ただ、ゲーマーから見ると「Intel、お前もか」という感じで、印象はよくない。

Arc Pro B70の$949という価格は、NVIDIAの同メモリ帯域クラスProカードと比べて明確に割安。AIワークステーション用途では真剣な選択肢になりえる。

B580($249でRTX 4060超え)という成功があっただけに、B770キャンセルは余計に痛い。

BMG-G31チップ自体は完成しておりドライバーにも存在が確認されていた——つまり「作れる」が「売れない」という判断で、この理屈はIntelのGPU事業が依然として資本効率の崖っぷちにいることを示す。

DRAMの値上がりはNVIDIAやAMDも同様に受けているが、両社はブランド力と販売量で乗り切れるが、Intelはその力がまだないのでB770のようなリスクが取れない——これはIntelが3〜5世代(6〜10年)かかると私が読む理由の一つ。
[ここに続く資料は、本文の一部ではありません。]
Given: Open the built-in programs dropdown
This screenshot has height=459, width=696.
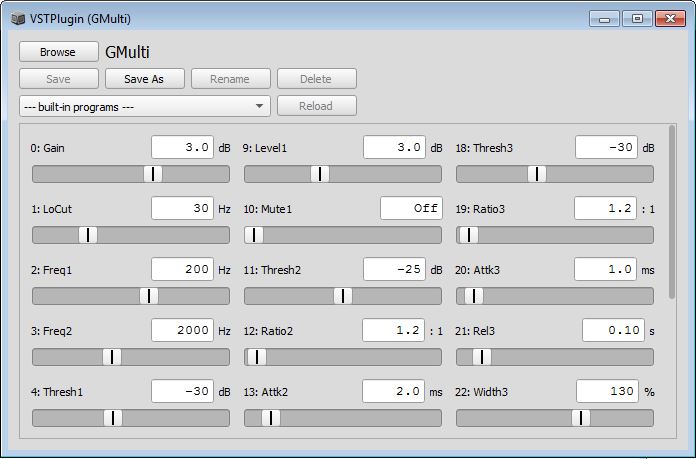Looking at the screenshot, I should pyautogui.click(x=144, y=106).
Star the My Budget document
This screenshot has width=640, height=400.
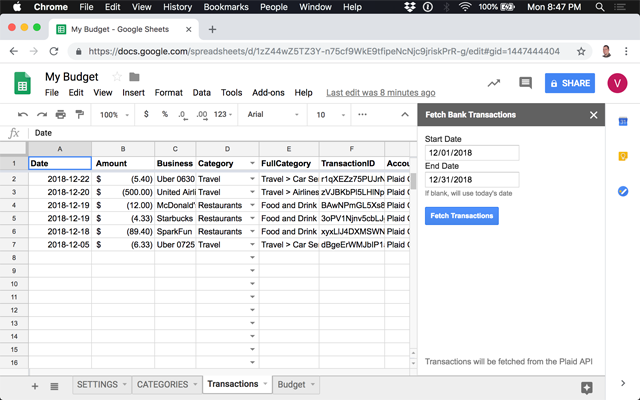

B770がArc Pro B70に「昇格」した形は、同じシリコンでも土俵を変えれば勝負できるという現実的な選択で、ゲーミング市場は捨てたわけではなく、「今は競争できない」が正確な表現だろう。

 

Xe3P世代でゲームGPUが出ないことの長期的含意

IntelのGPU戦略は「ゲーマーを救うヒーロー」から「AIインフラのコスト最適解」へと静かに転向しつつありB580という一瞬の輝きを見た者としては惜しい気持ちもあるが、それが今のIntelに現実的な生存戦略なのかもしれない。

残念だが、intelのゲーミングdGPUは終わったと考えるのが妥当なのかもしれない。

Panther Lake / Nova LakeのiGPUはXe3/Xe3Pとして確実に進化する。ArcゲーミングブランドがiGPU専業になるシナリオは現実味がある。

一方でIntelのiGPUはゲームノートPCに搭載される形で着実にゲーマーへのリーチを持っている——「Arc消滅」ではなく「Arc=iGPU専業」という形での生存はありうる。

「Celestial」というXe3P世代のコンシューマー離散GPU名が2025年9月時点でリークされていたが、その後「NVIDIAとのパートナーシップの最初の犠牲者」という文脈で触れられている。IntelとNVIDIAの提携(Foundryや設計協力)がArcゲーミングGPUの自社展開に影を落としている可能性がある。